Graffer pour dire : « J’existe »

« Le graff, c’est un jeu. Tu te vides l’esprit, tu joues avec les murs, les formes, les couleurs, le lettrage… », développe-t-il, bombe de peinture à la main. Graffer son nom le jour ou la nuit est sa manière de « dire j’existe, je suis là ». Ayant vécu la censure et de fortes restrictions vis-à-vis de ses pratiques artistiques, Sim revendique son identité et sa place dans la société à travers ses œuvres.

Sur le mur du 10e, il débute par des lignes droites, le traçage, avant de poursuivre av​​ec le remplissage et les contours. Le graff est parfois perçu comme un art ingrat en raison de son aspect éphémère. « Ce que j’aime dans le graff, c’est le moment où je le fais. Ce qu’il devie​​ndra après n’a pas d’importance pour moi », explique-t-il, tout en recouvrant le graff d’un tagueur passé par là avant.

« À partir du moment où on commence à graffer, on ne peut plus s’arrêter. On peut faire une pause, faire autre chose, mais il y a forcément un moment où on y retourne », témoigne Sim. Son art s’inscrit dans son quotidien, comme un besoin vital : « À chaque fois que je sors, je prends une bombe de peinture avec moi pour faire un graff ».

Le moment de prise de recul sur l’oeuvre permet à l’artiste d’y voir plus clair sur ses attentes et sur le résultat qu’il souhaite /©VeraFesquet

Les arts de rues éveillent la curiosité

À quelques mètres de là, un père explique à son fils ce qu’est le street art, les yeux du petit restent rivés sur le mur décoré. Au fur et à mesure des coups de bombes, les passants se rapprochent, s’arrêtent, prennent des photos ou prennent la pose devant le mur recouvert de tags. Impassible, Sim poursuit son travail sans trop parler pour rester concentré.

Des retraités assis sur un banc suivent l’évolution du graff, les arts de rues éveillent la curiosité des passants. Certains se contentent de regarder, d’autres expriment l’intérêt de se lancer dans le graff et viennent puiser leur inspiration chez des artistes aguerris.

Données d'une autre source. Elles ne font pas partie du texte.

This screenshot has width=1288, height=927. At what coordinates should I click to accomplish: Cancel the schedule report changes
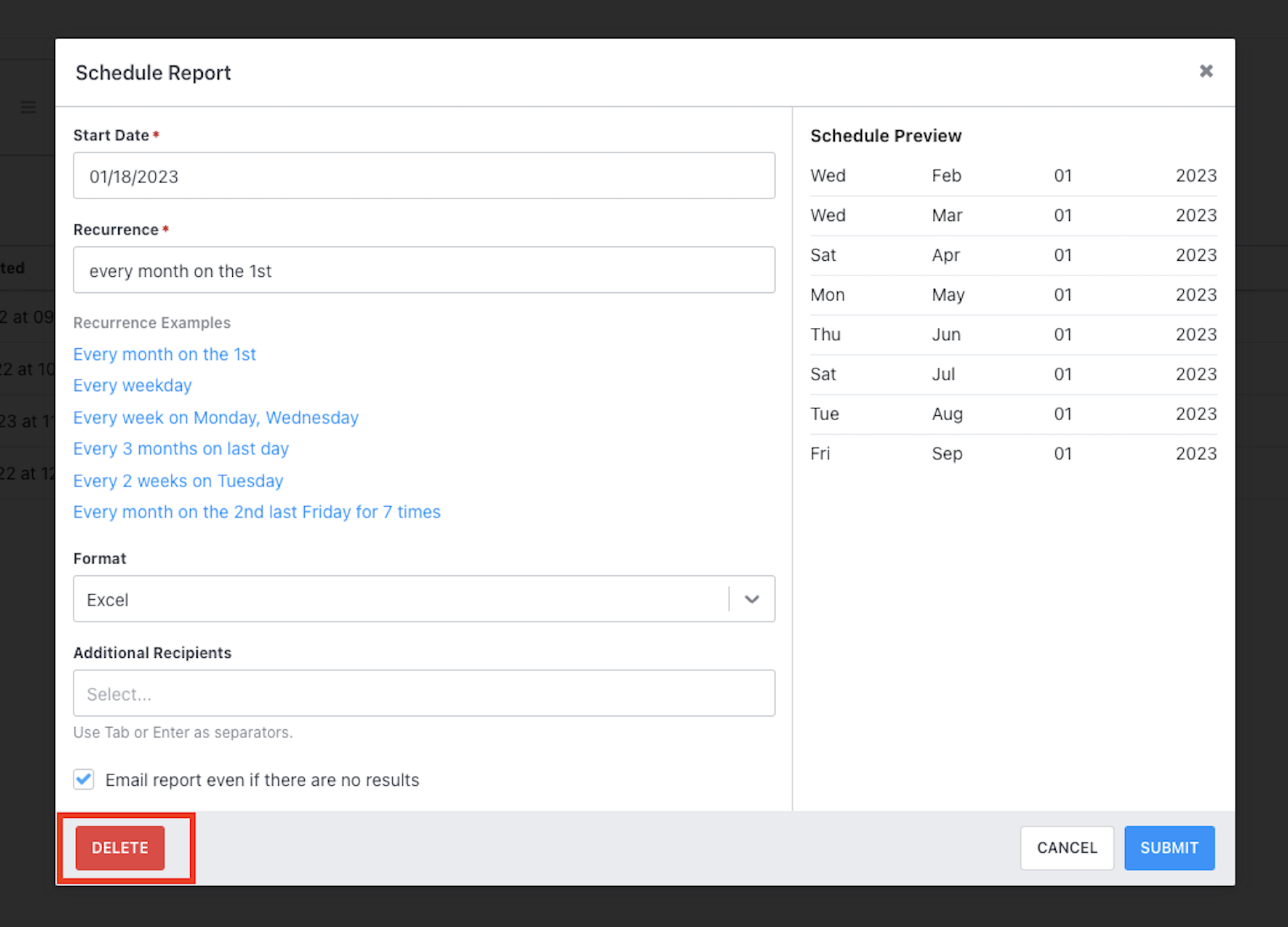point(1067,848)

Sim évoque des artistes comme Sofles ou Police qui ont attisé son intérêt pour cet art. « Ce sont des mecs qui sont partis de rien et qui se sont fait leur place dans le milieu, ils n’ont jamais arrêté de taguer », souligne-t-il. Selon lui, un graffeur se doit aussi d’imprimer sa marque pour se singulariser. « Police, par exemple, ne fait que des tags de voitures de police tout en haut des immeubles, juste en dessous du toit, et parfois sur des bâtiments très hauts, c’est ce qui fait sa particularité. »

Quand l’artiste procède au remplissage, le masque à cartouche permet de se protéger du produit qui est toxique sur le long terme / ©VeraFesquet

« Rappeler que je suis là me suffit »

Sim puise son inspiration dans le graff old school et ses lettrages. Coloré ou non, il s’exerce à signer son nom d’artiste sur les surfaces extérieures, dans les milieux urbains. Réservé sur la question de la politisation de ses œuvres, il explique : « J’ai pu faire du graff à message politique pendant un temps, quand j’étais plus jeune. Mais ce n’est plus le cas maintenant. Dessiner mon nom et rappeler que je suis là me suffit. »

Sim n’a pas toujours pu être aussi libre dans son art. Des souvenirs lui reviennent. Un jour, en banlieue de Tunis, pendant la révolution arabe, il s’appliquait à taguer sur le toit d’un immeuble. Pensant qu’il s’agissait d’un sniper, les forces de l’ordre se sont retrouvées à l’attendre en bas du bâtiment.

La question de la liberté d’expression s’impose à beaucoup d’artistes. Et c’est particulièrement le cas du street art qui, par définition, évolue en dehors des endroits consacrés à l’art (musées, galerie…). Cet après-midi, Sim Marek sera d’ailleurs contraint de poser sa bombe de peinture au sol à l’arrivée de cinq policiers. L’espace sur lequel il graffait est pourtant prévu à cet effet.